● Aim
Rewrite only the lines from the one containing "House Education Committee?" through the last line, replacing "in the title" with "in the heading" and keeping everything else the same.

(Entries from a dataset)
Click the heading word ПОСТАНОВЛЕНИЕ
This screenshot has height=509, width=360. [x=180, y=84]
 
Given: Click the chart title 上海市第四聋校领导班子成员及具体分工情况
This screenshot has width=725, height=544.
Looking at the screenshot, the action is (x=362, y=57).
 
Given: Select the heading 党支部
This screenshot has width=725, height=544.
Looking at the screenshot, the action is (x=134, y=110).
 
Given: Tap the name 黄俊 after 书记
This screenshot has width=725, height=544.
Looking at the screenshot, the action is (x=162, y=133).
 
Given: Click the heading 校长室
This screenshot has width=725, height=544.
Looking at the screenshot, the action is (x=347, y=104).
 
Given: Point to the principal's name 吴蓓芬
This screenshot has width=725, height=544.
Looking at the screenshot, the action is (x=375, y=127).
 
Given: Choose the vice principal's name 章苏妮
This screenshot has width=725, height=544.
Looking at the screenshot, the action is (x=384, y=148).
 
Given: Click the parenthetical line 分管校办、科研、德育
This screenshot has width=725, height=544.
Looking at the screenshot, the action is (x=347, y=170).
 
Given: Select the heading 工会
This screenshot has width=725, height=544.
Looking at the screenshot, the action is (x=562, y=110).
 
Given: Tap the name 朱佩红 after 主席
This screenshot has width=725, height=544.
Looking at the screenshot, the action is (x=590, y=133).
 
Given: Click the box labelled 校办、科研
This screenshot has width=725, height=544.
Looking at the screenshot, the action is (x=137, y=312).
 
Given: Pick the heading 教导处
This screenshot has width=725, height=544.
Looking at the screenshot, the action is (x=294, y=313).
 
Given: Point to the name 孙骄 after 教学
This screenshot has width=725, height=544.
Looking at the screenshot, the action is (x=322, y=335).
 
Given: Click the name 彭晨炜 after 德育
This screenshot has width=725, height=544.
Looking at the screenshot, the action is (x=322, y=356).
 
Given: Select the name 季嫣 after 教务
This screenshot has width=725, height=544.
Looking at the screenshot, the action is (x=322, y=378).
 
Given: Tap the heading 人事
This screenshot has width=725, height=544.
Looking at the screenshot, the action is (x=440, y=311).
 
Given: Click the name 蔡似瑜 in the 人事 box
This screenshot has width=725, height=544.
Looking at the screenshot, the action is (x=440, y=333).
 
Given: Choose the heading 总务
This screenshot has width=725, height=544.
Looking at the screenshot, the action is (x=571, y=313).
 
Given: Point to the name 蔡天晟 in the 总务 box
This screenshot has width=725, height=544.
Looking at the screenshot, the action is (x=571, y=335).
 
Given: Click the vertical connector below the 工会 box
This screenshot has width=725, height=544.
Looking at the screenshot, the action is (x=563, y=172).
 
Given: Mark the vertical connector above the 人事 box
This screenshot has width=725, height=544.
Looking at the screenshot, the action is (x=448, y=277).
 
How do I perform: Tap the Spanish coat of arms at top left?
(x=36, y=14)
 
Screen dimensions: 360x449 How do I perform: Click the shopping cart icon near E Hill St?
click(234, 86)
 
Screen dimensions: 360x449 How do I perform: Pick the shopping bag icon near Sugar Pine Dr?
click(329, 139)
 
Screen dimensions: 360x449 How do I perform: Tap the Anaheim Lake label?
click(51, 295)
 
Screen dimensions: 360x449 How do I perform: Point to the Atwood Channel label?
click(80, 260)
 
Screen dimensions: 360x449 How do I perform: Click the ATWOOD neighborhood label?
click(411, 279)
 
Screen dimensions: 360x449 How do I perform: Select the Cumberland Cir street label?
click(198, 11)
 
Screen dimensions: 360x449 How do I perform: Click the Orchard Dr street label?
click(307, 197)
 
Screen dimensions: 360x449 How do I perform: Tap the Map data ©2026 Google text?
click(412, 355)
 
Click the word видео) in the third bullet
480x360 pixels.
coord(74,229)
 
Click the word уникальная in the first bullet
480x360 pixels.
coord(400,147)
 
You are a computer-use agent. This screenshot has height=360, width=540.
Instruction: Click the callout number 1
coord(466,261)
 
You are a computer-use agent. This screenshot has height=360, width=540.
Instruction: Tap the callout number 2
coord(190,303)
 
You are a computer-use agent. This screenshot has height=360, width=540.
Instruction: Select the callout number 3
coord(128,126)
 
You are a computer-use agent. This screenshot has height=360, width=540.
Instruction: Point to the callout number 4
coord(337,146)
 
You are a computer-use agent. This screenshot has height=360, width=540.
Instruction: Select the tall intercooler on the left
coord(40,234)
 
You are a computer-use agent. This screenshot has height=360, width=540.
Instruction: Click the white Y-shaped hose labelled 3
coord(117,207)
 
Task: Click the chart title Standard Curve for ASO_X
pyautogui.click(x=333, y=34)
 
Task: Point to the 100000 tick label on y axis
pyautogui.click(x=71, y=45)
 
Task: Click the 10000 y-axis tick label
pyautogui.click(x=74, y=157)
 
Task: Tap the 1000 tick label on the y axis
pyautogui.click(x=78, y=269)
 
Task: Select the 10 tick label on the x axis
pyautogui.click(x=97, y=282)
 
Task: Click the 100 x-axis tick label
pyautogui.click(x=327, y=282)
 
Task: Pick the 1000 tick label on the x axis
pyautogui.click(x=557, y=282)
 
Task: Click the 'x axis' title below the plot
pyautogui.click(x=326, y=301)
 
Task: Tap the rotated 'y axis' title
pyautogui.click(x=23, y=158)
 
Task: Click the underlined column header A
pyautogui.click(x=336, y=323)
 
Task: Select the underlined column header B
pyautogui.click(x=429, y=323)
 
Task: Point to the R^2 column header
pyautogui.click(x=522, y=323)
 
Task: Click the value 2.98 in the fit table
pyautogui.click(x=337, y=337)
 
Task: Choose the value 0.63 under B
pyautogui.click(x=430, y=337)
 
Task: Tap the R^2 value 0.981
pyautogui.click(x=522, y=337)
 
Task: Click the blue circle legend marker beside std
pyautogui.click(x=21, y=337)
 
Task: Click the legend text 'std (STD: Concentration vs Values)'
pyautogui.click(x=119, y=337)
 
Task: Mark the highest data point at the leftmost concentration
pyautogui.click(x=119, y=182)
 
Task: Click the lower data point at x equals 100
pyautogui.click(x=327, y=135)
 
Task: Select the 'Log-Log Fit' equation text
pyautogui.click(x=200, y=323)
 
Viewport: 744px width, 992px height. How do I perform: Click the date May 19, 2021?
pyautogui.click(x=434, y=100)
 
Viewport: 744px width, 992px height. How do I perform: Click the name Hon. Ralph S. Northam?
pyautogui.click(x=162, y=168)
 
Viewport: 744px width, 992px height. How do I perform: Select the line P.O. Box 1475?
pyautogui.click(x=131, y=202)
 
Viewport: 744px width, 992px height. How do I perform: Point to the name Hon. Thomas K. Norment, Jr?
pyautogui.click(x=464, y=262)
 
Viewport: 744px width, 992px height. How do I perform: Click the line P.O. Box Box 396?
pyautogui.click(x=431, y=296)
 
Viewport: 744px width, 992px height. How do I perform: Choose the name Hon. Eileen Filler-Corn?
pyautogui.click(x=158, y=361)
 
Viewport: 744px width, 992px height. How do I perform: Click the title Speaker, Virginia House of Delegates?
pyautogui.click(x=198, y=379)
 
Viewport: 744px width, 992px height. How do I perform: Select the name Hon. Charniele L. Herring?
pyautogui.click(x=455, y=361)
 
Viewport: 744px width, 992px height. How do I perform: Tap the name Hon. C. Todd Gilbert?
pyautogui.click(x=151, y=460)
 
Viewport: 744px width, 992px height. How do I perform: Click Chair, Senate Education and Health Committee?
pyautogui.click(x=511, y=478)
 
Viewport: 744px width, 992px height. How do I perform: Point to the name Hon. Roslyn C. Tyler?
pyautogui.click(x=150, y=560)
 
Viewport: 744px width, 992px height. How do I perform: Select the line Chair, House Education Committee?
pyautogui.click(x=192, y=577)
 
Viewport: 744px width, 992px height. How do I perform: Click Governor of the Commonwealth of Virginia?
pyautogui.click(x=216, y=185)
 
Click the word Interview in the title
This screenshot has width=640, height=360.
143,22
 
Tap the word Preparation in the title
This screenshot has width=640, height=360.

● Result of the task
Viewport: 744px width, 992px height. How do I perform: Select the line Chair, House Education Committee?
pyautogui.click(x=192, y=577)
 
Viewport: 744px width, 992px height. How do I perform: Click Governor of the Commonwealth of Virginia?
pyautogui.click(x=216, y=185)
 
Click the word Interview in the heading
This screenshot has width=640, height=360.
143,22
 
Tap the word Preparation in the heading
This screenshot has width=640, height=360.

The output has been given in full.